La pianificazione prima di tutto:
I dati che emergono dalle più recenti indagini effettuate in Italia confermano quello che, troppo spesso, viene ormai introiettato come uno status quo immodificabile. Secondo l’Osservatorio Digitale nei Beni e Attività Culturali del Politecnico di Milano, che ha recentemente sfornato un corposo report intitolato “L’innovazione digitale nei musei italiani nel 2019”, soltanto il 24% degli enti museali nel nostro Paese ha predisposto un piano strategico formalizzato per l’investimento in digitale. Il dato, accompagnato da una impietosa istantanea che fotografa l’assenza di processi di digitalizzazione nel settore, non lascia sperare bene per il futuro. Anche perché, prima di poter mettere in campo una vera pianificazione, occorre chiarire su quali binari questa si debba muovere.
Abbattere le barriere tra le competenze:
Nello scenario attuale, in cui la digitalizzazione attraversa ormai ogni aspetto della vita delle persone, la distinzione tra competenze digitali e competenze professionali ha fatto il suo tempo. Se il ricorso a figure professionali dedicate rimane indispensabile in alcuni settori, come la progettazione e creazione di siti Web o lo sviluppo di applicazioni, esiste un’enorme “area grigia” in cui le competenze si intersecano. L’ambito della comunicazione e dei social network ne è l’esempio perfetto. Il ricorso a “specialisti” come i social media manager, nell’ambito della cultura, si scontra infatti con la prioritaria necessità di mantenere un adeguato livello qualitativo dei contenuti che solo gli addetti ai lavori possono garantire. La soluzione ideale, almeno a livello teorico, è quindi quella di poter contare su figure che siano in grado di accorpare entrambe le competenze.

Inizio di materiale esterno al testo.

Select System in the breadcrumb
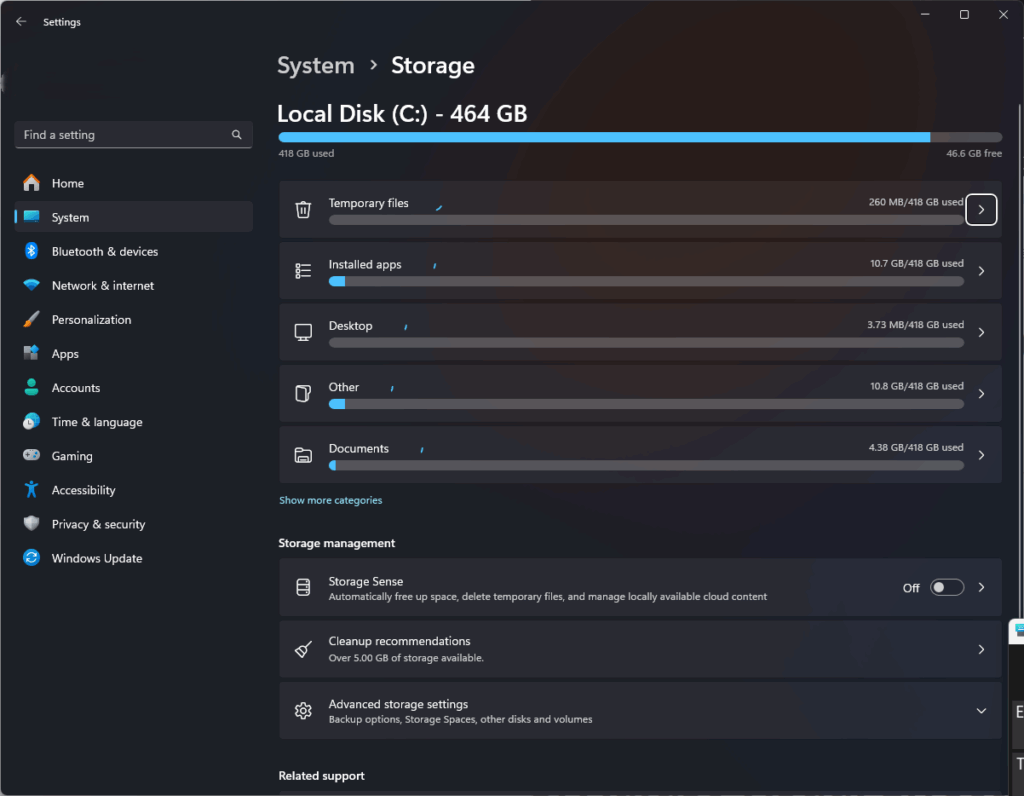1024x796 pixels. [315, 65]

Formazione, rinnovamento, contaminazione:
Le direttrici di questo percorso, fortunatamente, si intersecano. Nello scenario attuale, la “formazione digitale” di chi opera nel settore culturale è facilitata dalla sempre maggiore diffusione di strumenti tecnologici e da un processo che ha semplificato enormemente l’accesso a forme di comunicazione una volta riservate ai soli specialisti. La condizione indispensabile perché questo processo si inneschi, però, è che si prosegua con decisione verso quell’equilibrio nel rinnovamento di chi opera nel settore più volte auspicato dallo stesso MiBACT e che, da solo, può portare a un vero cambio di marcia nel percorso. Magari abbandonando la logica della rottamazione per abbracciare l’idea per cui introdurre aria fresca tra le fila di chi si occupa di cultura può aprire a una più “gentile” (e fruttuosa) contaminazione a livello di competenze.